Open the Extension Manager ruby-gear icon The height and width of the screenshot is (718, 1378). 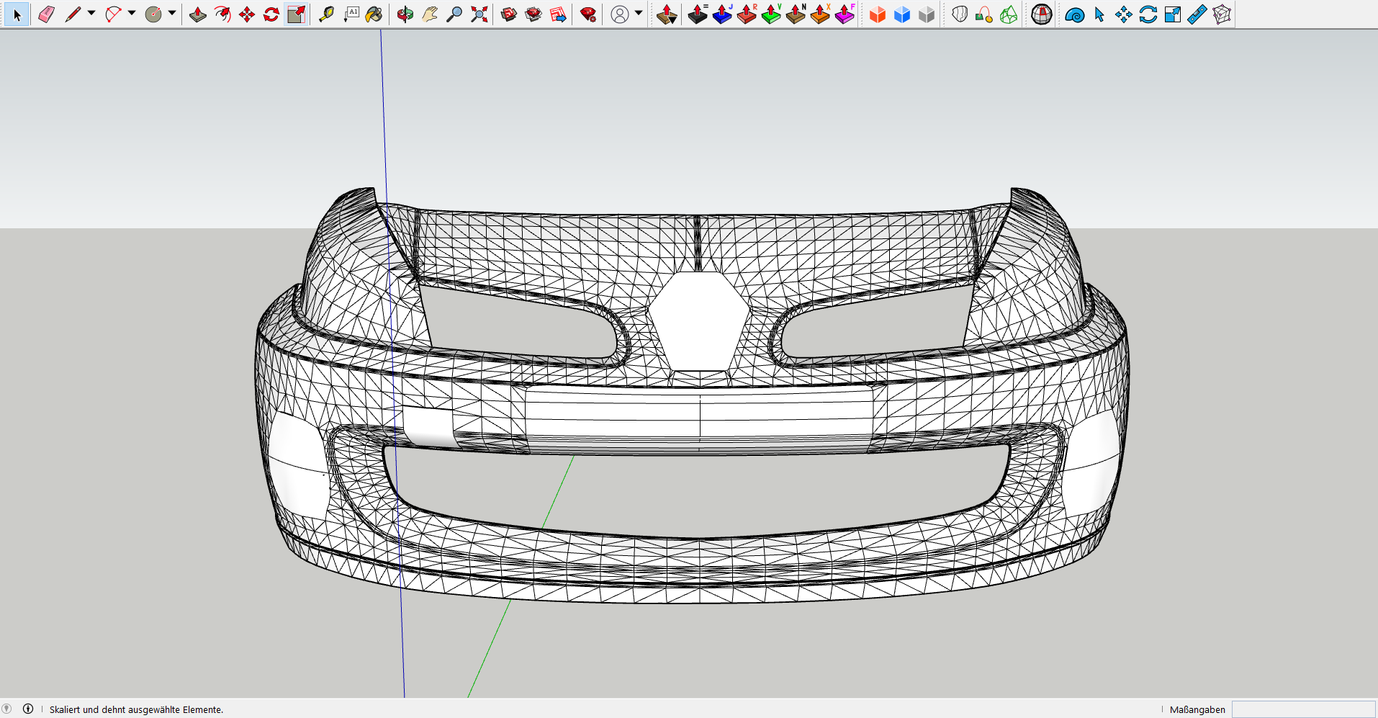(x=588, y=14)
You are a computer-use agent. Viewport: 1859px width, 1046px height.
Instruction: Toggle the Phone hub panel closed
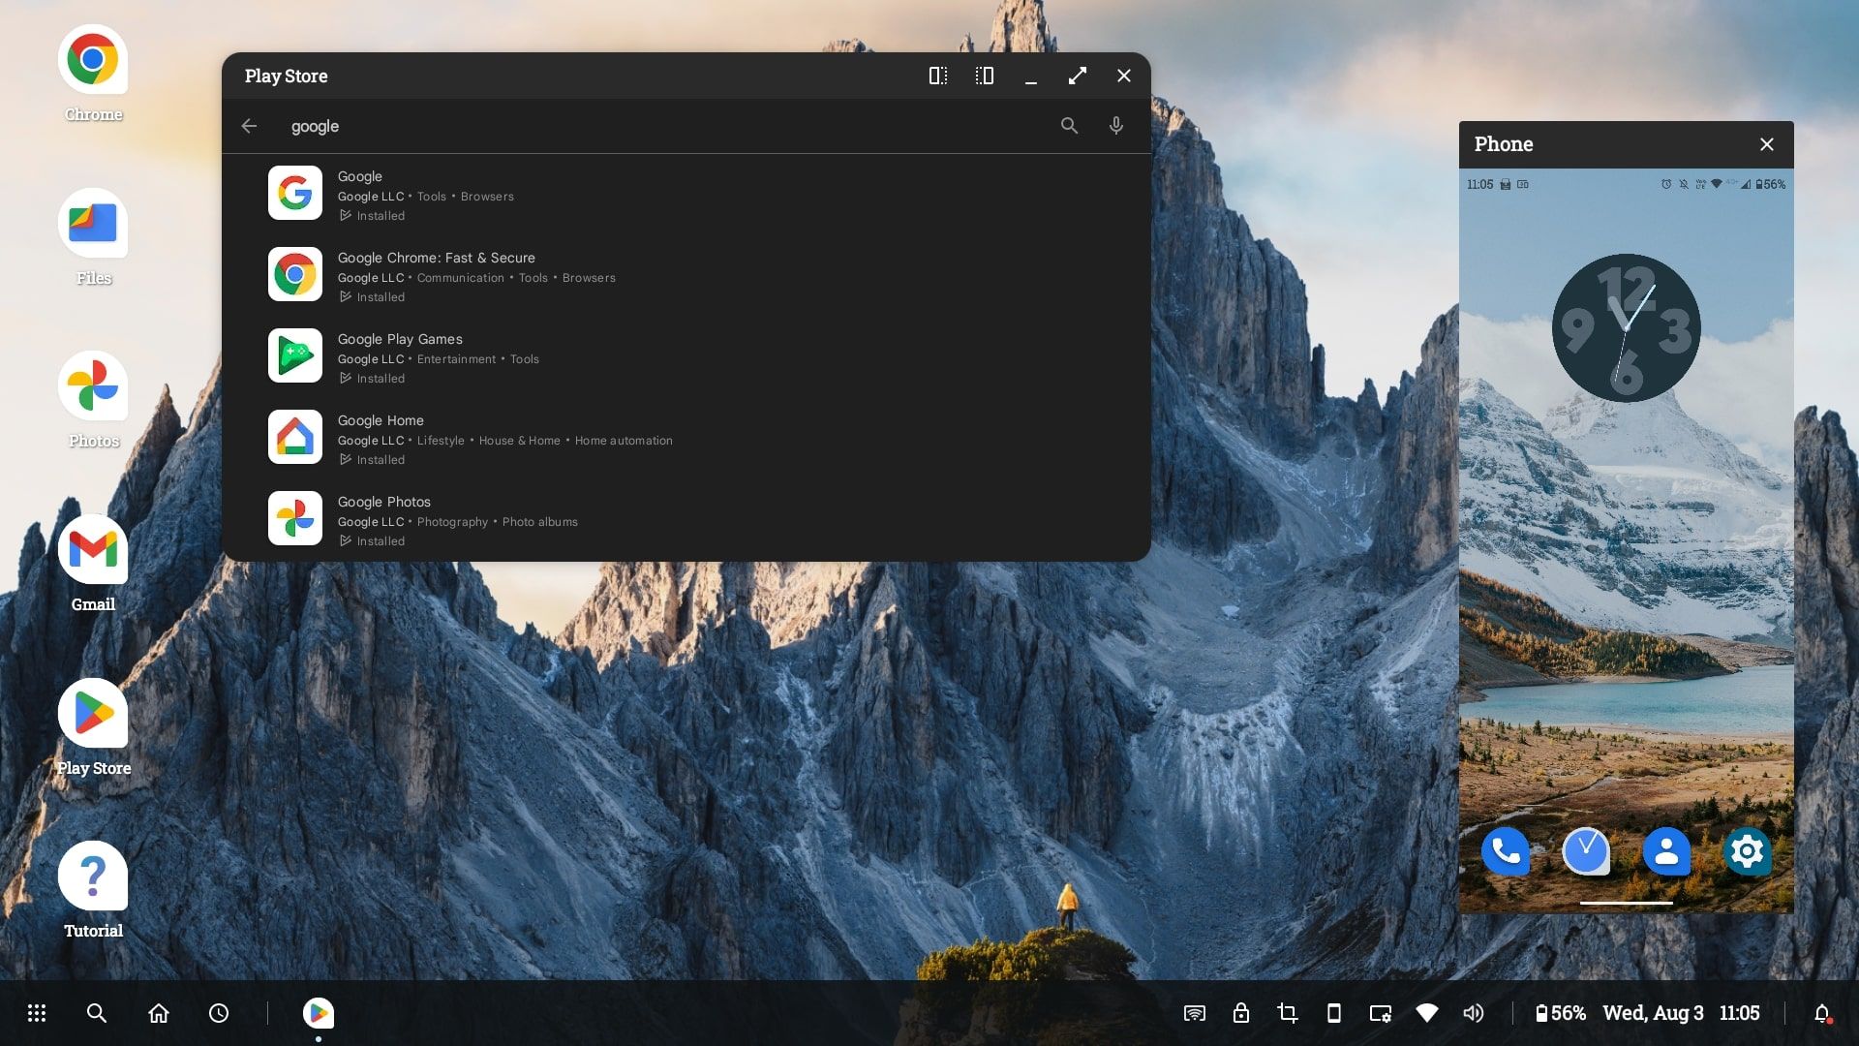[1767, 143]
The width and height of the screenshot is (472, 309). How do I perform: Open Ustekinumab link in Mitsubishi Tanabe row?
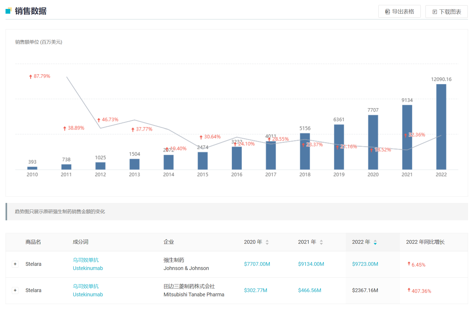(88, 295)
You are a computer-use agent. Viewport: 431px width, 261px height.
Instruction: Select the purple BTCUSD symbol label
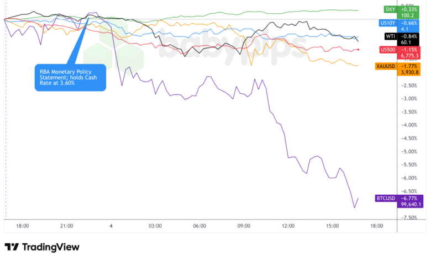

**Work order:** Would you restate word for word only the lines from the one containing "You are a computer-use agent. Viewport: 431px" to the final line of the material, both ends included, without any pictures?

**Final answer:**
You are a computer-use agent. Viewport: 431px width, 261px height.
Instruction: Select the purple BTCUSD symbol label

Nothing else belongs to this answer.